Task directions - Your reply should consist only of the lines from the one holding "You are a GUI" to the last line of the data below, written out exactly and without pictures.

Data excerpts -
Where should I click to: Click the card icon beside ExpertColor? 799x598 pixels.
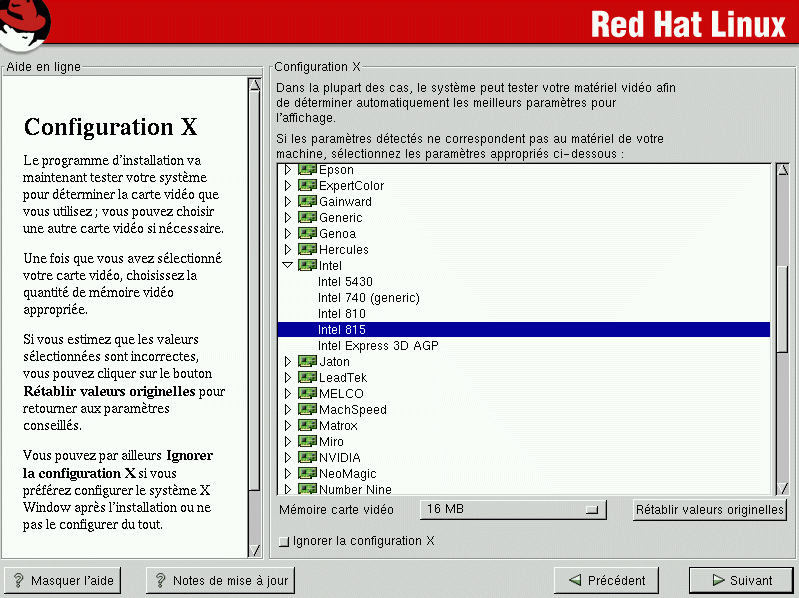307,186
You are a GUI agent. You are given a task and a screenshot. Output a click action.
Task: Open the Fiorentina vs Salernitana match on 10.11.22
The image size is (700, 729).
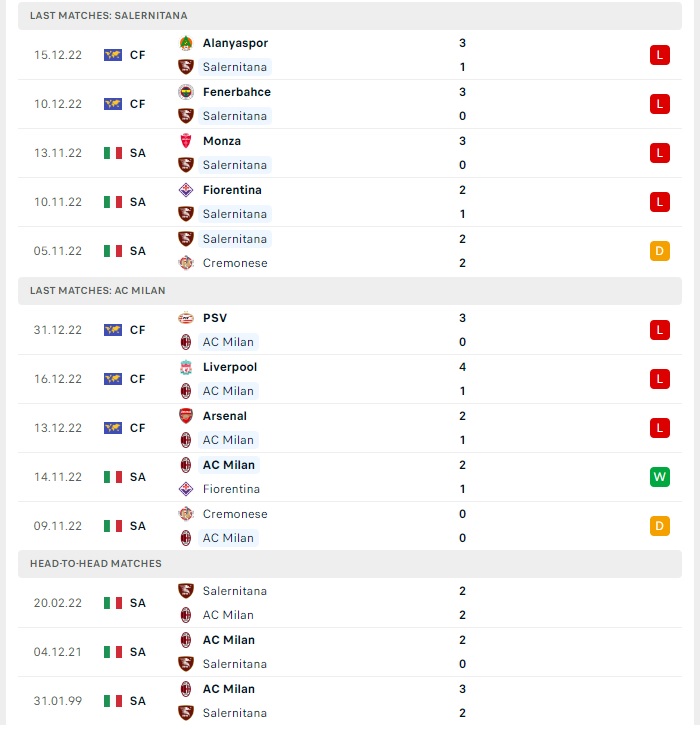point(350,202)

Written response -
You are a GUI agent. You are given a task and a screenshot. Output a click action.
Task: Open the Fiorentina vs Salernitana match on 10.11.22
The image size is (700, 729).
point(350,202)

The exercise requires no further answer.